= Aim of the task =
Output every line of the material below exactly as it appears, from the line containing "Switch to the Energy tab" down to the line containing "I will pos(578,80).", including both of those lines.

= Click-target data =
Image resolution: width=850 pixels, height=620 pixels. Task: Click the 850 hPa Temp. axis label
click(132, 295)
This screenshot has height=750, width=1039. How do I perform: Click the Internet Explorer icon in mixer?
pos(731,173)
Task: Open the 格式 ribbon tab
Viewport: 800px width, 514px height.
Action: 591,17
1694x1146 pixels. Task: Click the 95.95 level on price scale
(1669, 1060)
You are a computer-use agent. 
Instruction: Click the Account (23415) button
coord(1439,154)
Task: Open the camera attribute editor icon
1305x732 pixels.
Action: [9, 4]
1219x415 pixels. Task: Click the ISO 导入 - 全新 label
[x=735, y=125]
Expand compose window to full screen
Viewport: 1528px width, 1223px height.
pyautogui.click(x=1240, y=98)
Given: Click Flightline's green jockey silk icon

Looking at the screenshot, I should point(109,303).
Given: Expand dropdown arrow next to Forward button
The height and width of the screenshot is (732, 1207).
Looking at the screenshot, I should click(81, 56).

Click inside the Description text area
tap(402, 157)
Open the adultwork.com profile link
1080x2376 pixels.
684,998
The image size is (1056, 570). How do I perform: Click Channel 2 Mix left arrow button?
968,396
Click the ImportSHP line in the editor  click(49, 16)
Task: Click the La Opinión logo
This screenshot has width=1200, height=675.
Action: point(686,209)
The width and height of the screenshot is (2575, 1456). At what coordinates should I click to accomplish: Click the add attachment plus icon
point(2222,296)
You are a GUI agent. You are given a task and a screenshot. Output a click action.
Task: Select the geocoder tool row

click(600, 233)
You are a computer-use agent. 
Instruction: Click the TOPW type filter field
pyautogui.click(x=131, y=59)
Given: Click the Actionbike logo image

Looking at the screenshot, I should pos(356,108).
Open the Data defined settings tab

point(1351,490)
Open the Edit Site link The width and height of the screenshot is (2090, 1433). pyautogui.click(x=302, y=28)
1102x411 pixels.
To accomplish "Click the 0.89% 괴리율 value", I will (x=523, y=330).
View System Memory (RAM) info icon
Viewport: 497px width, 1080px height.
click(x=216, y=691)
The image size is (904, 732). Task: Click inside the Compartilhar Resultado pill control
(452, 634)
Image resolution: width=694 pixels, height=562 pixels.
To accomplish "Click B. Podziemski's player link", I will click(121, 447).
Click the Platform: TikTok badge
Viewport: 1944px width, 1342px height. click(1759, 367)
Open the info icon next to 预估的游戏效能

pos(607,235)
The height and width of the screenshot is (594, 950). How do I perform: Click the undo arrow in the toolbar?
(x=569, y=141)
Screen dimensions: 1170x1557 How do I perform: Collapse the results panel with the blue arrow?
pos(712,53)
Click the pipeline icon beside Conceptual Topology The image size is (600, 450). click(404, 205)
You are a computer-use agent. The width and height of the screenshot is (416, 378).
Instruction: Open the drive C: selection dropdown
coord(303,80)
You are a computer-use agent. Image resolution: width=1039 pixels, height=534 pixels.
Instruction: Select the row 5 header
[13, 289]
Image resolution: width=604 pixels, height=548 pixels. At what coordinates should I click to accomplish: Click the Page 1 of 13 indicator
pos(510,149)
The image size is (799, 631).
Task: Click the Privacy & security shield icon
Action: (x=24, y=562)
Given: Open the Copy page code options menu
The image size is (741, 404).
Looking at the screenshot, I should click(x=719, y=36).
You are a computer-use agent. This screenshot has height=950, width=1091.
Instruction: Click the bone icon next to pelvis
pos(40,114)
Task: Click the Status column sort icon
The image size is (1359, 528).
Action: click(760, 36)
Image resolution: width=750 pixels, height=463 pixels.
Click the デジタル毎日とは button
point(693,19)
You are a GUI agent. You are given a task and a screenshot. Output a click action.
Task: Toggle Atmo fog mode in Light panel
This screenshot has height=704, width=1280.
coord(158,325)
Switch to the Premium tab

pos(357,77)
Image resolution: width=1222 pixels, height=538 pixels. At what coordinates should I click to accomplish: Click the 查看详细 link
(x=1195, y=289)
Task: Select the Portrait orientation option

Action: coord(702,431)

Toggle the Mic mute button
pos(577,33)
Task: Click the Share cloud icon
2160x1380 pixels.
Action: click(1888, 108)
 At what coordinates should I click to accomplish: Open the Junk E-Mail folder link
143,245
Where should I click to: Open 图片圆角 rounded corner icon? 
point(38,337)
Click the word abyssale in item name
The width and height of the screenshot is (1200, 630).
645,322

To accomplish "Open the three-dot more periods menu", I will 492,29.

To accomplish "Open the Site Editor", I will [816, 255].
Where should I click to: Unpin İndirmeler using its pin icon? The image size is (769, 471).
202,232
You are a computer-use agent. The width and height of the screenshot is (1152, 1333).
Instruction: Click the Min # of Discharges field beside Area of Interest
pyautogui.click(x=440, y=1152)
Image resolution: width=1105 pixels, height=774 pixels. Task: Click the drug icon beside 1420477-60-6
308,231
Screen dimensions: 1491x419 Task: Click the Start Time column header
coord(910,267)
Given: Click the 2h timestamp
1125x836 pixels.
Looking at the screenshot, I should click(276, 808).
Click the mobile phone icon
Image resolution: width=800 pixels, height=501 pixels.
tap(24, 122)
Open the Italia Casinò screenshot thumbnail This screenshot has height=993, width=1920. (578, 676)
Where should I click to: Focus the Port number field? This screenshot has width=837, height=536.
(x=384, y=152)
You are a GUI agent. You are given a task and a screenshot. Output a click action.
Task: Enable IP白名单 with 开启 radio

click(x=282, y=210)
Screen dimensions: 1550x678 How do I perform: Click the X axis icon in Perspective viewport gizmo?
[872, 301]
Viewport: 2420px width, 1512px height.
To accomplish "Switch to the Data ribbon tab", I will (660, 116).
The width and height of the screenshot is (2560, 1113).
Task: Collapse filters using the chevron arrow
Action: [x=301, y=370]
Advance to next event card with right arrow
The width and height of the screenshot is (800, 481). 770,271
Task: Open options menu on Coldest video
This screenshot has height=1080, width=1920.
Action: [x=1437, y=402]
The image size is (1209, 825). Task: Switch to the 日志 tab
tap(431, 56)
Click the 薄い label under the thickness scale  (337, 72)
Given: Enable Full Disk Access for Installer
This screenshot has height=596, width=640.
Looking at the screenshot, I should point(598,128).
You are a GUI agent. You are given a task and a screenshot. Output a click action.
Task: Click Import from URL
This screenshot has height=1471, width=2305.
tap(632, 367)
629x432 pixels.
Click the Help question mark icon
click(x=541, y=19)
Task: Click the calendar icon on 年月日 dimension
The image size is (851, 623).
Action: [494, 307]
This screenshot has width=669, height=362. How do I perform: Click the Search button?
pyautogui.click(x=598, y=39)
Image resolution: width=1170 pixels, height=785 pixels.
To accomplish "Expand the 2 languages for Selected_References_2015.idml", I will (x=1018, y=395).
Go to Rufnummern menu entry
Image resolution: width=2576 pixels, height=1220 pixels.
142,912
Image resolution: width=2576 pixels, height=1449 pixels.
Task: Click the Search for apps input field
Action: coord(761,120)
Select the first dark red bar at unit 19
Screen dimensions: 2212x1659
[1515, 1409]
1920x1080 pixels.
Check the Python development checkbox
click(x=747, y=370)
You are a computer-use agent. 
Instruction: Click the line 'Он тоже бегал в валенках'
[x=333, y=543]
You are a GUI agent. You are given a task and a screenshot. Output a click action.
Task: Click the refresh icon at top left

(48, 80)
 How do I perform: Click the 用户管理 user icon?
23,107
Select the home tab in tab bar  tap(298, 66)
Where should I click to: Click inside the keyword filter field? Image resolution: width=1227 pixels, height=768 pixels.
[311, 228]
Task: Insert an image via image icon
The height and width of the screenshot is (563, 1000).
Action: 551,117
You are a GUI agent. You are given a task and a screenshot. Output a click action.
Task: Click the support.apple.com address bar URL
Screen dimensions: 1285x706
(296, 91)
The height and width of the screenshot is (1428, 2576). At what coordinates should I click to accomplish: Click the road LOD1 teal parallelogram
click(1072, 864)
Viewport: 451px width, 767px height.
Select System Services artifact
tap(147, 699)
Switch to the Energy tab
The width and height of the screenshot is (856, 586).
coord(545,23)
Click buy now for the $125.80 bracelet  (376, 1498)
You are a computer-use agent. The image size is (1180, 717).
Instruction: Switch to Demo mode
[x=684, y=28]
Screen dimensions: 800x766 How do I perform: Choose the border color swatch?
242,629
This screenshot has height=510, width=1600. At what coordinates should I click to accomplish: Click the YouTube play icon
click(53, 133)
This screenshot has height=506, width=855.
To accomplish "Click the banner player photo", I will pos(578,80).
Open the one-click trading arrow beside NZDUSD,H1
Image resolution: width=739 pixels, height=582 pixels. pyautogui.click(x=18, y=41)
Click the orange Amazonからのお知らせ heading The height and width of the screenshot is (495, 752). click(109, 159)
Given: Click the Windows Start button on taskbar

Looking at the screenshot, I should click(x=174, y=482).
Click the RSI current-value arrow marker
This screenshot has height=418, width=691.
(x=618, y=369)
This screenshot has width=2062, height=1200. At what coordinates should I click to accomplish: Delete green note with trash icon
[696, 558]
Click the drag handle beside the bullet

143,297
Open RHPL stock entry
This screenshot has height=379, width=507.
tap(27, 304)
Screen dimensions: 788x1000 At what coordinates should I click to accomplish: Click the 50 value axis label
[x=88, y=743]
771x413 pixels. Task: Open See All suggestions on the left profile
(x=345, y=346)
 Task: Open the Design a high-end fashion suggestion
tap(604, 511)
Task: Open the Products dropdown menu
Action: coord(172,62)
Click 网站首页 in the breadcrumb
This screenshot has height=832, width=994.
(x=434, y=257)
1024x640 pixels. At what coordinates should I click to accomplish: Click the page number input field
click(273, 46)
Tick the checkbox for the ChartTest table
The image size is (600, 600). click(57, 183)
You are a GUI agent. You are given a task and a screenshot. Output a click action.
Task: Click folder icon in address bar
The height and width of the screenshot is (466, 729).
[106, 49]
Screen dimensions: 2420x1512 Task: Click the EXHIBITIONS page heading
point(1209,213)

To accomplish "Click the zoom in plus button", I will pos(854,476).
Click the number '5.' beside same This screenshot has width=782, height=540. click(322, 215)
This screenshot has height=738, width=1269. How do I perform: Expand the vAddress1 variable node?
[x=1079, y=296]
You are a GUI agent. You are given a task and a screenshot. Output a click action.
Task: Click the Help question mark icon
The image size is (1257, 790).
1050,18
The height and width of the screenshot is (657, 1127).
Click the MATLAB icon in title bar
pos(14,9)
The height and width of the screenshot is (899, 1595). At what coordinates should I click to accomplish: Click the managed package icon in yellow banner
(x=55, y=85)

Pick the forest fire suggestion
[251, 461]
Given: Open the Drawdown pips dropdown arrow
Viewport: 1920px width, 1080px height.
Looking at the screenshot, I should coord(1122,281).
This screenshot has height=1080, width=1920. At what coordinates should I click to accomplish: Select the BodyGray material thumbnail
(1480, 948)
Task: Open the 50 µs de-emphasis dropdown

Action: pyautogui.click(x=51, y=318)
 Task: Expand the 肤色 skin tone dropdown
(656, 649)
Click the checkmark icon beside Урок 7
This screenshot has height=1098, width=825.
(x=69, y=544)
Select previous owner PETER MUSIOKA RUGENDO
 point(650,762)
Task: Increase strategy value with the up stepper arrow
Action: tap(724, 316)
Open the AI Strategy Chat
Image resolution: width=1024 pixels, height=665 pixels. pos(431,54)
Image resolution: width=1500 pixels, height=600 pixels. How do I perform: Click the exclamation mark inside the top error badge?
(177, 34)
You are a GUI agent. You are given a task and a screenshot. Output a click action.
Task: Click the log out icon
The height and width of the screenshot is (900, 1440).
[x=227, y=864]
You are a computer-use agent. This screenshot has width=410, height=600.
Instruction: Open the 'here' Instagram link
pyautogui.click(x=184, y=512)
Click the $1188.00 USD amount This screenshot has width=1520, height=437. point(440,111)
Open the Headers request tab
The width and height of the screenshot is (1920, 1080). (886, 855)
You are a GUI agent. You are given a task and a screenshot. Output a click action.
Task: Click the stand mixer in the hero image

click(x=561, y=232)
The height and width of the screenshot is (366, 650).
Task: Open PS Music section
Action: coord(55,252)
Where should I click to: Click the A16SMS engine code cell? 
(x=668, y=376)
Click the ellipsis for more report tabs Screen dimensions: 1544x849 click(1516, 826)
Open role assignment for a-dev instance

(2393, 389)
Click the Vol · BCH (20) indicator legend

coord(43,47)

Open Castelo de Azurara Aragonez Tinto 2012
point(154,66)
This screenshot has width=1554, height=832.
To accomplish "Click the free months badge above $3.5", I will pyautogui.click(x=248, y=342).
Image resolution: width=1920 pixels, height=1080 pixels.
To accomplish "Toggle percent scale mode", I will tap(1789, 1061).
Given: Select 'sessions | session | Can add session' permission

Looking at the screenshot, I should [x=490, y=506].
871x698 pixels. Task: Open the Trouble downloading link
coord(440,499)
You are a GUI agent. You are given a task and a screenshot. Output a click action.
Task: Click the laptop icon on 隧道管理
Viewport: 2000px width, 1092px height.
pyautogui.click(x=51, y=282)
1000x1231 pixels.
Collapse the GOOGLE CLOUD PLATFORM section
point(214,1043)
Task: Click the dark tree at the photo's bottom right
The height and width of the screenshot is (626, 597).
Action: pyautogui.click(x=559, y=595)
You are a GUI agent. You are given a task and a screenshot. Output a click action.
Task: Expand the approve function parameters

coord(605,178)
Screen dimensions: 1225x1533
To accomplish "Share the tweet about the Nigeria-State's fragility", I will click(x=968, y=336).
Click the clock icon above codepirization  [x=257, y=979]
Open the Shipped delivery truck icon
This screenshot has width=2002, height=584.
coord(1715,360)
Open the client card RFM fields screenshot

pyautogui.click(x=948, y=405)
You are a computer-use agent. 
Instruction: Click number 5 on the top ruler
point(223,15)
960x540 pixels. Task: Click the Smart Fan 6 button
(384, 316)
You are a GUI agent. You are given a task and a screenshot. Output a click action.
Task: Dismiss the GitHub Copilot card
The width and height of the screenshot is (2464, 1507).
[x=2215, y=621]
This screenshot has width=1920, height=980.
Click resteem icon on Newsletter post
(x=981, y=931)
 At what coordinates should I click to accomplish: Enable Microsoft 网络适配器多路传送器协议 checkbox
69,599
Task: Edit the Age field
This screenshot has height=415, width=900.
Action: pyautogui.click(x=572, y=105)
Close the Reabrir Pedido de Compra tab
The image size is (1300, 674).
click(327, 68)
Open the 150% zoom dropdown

= Written solution =
Switch to the Energy tab
The width and height of the screenshot is (856, 586).
coord(545,23)
Click buy now for the $125.80 bracelet  (376, 1498)
You are a computer-use agent. The image size is (1180, 717).
Instruction: Switch to Demo mode
[x=684, y=28]
Screen dimensions: 800x766 How do I perform: Choose the border color swatch?
242,629
This screenshot has height=510, width=1600. At what coordinates should I click to accomplish: Click the YouTube play icon
click(53, 133)
This screenshot has height=506, width=855.
To accomplish "Click the banner player photo", I will pos(578,80).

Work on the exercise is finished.